L’Afrique peut-elle se passer d’aide publique au développement ?
Can Africa do Without Official Development Assistance?
Official Development Assistance (ODA) has long been considered a policy of redistribution from the north to the south, and yet the emergence of some African countries and the de-industrialisation of western countries have profoundly modified ODA practices. There is a need to review where ODA is directed in order to create genuine mutual satisfaction.
La fermeture de la United States Agency for International Development (USAID) a été un séisme pour le monde de l’aide au développement. Bien que cette situation pèse déjà lourdement sur les récipiendaires de l’aide américaine, notamment l’Ukraine et le continent africain, de nombreuses réactions d’intellectuels du continent ont été positives, louant une « opportunité pour l’autonomie africaine » (1) et la sortie de « cette dictature exotique de la pitié » (2). Ces débats dénonçant la dépendance à l’Aide publique au développement (APD) font écho à d’autres discours critiques, portant sur l’efficacité, les montants ou les conditionnalités de l’aide. Combinés, ces discours favorisent une remise en cause globale de l’APD, qui toucherait particulièrement les pays les plus pauvres et dépendants, pour la plupart situés sur le continent africain. Cet article se propose de revenir d’abord sur ce que représente vraiment l’aide au développement pour les pays africains, puis de voir en quoi l’APD est menacée par les évolutions géopolitiques récentes et, enfin, de réfléchir aux évolutions possibles des différentes composantes de l’aide pour l’Afrique dans les années à venir.
Un continent où la pauvreté persiste malgré une aide longtemps abondante
L’aide au développement a longtemps été pensée comme une politique redistributrice entre un monde industrialisé riche, au Nord, et un Sud pauvre, en développement. L’essor des grands pays émergents et la désindustrialisation des pays occidentaux à l’œuvre ces dernières années a eu raison de cette vision du monde en deux blocs. L’extrême pauvreté, mesurée par le nombre de personnes vivant avec moins de 1,90 dollar américain (USD) par jour, a fortement reculé dans le monde entier au profit d’une classe moyenne mondiale et les inégalités se sont développées au sein même des pays du Nord et du Sud, rendant caduque l’opposition Nord-Sud.
La pauvreté n’a cependant pas reculé de manière uniforme sur l’ensemble du globe, et se concentre aujourd’hui sur le continent africain et quelques pays du Moyen-Orient.
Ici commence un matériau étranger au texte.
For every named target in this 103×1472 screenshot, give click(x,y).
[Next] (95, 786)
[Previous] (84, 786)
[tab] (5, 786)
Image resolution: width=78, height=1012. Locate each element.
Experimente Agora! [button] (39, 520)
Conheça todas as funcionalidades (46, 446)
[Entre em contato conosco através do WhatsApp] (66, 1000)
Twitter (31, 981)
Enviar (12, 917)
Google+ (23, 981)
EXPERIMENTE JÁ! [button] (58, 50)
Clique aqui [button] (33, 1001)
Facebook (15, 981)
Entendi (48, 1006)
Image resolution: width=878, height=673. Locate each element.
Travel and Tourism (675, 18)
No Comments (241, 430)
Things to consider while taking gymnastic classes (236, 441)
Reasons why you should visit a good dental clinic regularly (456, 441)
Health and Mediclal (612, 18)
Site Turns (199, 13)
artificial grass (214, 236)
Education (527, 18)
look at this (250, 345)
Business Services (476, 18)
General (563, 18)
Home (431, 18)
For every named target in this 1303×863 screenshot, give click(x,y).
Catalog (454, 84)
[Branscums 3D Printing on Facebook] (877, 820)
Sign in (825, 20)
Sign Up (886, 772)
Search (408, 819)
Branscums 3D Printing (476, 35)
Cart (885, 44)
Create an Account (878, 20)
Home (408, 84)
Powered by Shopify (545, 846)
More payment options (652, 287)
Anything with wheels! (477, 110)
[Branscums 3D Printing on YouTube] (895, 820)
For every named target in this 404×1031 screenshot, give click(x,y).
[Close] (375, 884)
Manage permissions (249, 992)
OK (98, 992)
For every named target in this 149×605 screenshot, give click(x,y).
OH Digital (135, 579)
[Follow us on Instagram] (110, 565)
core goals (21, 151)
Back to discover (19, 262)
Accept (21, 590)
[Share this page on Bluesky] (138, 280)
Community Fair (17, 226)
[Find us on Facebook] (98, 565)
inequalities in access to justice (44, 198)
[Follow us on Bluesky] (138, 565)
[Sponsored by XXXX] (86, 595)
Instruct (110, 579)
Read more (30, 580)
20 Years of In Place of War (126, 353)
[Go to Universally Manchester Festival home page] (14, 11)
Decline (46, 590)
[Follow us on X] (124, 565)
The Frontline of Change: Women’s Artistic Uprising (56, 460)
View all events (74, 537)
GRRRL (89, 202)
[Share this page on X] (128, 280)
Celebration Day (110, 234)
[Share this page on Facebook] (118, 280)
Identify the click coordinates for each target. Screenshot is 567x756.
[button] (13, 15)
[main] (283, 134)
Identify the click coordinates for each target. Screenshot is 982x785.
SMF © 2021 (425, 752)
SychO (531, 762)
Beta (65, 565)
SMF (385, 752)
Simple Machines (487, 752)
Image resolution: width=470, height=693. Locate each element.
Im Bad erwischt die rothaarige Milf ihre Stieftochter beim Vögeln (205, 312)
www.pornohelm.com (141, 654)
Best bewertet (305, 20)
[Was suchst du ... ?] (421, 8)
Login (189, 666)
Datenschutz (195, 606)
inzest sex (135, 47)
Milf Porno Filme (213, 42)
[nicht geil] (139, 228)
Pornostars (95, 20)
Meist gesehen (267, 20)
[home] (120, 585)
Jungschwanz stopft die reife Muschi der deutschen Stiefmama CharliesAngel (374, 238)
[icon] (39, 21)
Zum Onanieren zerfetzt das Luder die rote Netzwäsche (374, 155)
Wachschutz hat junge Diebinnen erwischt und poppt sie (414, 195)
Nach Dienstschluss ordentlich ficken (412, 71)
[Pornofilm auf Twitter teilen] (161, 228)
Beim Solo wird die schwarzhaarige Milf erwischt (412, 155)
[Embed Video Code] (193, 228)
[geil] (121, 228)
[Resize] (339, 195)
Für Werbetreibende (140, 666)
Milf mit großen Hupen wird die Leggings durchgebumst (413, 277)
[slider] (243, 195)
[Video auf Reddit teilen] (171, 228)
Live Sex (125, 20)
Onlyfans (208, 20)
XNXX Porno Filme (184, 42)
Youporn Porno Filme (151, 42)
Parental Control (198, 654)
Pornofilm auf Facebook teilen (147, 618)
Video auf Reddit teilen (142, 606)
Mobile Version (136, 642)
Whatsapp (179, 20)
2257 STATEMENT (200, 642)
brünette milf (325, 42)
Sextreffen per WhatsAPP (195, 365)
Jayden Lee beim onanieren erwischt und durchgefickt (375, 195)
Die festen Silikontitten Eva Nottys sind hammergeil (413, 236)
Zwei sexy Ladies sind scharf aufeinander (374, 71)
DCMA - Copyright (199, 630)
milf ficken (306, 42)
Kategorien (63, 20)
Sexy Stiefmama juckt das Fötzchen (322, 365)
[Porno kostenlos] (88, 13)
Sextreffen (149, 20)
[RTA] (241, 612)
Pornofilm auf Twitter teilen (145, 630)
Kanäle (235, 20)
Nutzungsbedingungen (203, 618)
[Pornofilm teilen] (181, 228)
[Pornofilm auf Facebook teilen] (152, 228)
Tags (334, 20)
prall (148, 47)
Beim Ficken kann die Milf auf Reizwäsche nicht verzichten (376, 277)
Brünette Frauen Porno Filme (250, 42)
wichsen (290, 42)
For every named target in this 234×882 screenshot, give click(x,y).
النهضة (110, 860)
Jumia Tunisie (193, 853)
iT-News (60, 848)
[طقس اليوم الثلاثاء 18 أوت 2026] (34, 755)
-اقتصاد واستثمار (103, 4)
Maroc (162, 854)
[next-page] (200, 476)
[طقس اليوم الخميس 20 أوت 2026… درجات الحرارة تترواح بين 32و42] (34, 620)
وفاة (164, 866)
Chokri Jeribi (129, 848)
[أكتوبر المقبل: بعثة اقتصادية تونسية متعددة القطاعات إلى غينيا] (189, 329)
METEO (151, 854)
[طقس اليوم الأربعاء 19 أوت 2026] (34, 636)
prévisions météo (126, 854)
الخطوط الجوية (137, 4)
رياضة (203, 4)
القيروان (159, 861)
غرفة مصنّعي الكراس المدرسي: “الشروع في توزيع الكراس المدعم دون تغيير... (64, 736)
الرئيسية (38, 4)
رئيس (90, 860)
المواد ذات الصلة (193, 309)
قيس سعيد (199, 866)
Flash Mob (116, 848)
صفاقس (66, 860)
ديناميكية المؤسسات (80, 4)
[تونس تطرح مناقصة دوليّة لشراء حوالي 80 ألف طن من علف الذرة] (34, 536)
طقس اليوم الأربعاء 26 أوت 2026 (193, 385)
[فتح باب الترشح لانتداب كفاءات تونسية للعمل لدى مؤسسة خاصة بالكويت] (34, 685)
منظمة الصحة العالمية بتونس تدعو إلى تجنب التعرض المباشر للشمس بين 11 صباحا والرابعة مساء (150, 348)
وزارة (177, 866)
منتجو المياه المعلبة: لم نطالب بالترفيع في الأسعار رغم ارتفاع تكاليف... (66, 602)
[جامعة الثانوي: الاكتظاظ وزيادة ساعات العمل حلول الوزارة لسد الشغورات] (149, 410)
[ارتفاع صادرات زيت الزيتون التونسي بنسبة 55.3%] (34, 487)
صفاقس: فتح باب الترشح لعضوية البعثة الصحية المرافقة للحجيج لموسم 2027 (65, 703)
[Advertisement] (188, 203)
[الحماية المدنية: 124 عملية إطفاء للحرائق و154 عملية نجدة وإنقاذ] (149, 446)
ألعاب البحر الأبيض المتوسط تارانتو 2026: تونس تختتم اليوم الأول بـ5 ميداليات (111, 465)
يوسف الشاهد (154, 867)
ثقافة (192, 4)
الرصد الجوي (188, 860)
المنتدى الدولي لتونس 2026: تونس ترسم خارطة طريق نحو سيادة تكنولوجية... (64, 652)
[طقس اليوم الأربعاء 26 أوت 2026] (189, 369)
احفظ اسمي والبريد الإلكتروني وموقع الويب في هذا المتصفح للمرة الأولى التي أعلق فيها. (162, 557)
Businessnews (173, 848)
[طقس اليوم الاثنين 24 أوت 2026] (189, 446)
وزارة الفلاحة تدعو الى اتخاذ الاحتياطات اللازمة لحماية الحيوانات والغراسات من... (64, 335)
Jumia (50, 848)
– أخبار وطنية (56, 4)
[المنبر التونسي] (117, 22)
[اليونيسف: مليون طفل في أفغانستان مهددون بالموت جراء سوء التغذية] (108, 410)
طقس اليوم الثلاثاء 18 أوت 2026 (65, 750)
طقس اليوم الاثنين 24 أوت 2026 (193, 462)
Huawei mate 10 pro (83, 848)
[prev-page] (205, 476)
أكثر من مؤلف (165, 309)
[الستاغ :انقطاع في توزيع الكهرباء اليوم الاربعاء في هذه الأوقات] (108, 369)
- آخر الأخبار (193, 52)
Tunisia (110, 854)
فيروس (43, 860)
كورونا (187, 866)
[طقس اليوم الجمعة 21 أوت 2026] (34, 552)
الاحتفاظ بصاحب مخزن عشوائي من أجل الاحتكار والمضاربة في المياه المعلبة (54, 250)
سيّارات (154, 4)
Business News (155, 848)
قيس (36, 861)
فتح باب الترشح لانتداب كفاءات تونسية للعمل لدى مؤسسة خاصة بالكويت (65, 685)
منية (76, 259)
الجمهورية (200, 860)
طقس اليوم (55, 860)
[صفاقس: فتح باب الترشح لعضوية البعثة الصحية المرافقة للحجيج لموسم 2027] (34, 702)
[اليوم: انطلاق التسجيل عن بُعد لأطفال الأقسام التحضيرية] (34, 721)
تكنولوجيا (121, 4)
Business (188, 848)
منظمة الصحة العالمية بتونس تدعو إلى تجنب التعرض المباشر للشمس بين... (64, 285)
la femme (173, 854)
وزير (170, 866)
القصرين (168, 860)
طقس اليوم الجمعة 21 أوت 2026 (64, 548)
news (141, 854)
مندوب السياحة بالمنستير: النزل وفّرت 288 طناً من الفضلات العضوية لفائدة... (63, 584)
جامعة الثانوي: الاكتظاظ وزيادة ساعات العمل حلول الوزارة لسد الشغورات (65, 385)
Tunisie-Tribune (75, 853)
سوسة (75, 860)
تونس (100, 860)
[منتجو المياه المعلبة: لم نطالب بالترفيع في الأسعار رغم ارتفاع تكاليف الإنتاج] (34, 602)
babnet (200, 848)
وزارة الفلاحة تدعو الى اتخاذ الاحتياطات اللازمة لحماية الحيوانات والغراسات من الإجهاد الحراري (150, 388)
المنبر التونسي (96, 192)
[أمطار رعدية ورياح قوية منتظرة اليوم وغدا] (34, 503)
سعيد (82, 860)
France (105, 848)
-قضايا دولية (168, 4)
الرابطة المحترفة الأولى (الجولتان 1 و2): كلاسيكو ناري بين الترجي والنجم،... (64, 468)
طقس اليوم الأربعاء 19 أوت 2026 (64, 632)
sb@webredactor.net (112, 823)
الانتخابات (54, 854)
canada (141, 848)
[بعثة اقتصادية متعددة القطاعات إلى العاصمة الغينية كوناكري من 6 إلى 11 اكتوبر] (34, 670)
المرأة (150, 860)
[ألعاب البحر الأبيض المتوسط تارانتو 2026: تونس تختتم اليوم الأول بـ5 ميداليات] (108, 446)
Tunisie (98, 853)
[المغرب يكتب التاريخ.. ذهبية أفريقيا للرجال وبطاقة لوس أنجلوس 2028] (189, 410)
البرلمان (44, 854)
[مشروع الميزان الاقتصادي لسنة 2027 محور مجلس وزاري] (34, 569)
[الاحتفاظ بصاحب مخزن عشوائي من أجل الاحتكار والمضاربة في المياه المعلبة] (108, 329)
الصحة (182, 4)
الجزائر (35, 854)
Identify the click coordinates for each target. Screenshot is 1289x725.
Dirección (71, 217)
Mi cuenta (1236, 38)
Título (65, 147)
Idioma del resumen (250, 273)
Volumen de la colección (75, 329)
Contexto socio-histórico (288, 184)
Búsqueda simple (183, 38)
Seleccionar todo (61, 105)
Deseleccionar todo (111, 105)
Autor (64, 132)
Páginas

Ainsi, en 1971, 14 des 26 Pays les moins avancés (PMA) étaient situés en Afrique ; en 2017, ce sont 33 des 45 PMA recensés qui y sont situés. En outre, alors que l’extrême pauvreté est passée dans le monde de 36 % en 1990 à 8,6 % en 2018, ce taux n’a diminué dans le même temps que de 14 points au sud du Sahara, pour s’établir à 40 % en 2018. « En 2019, sur les 700 millions de personnes vivant dans l’extrême pauvreté, 60 % se trouvent en Afrique subsaharienne Près d’un tiers des personnes en situation d’extrême pauvreté vivent dans deux pays – la République démocratique du Congo (RDC) et le Nigeria – et le second tiers compte six pays subsahariens : l’Éthiopie, le Kenya, Madagascar, le Mozambique, la Tanzanie et l’Ouganda » (3).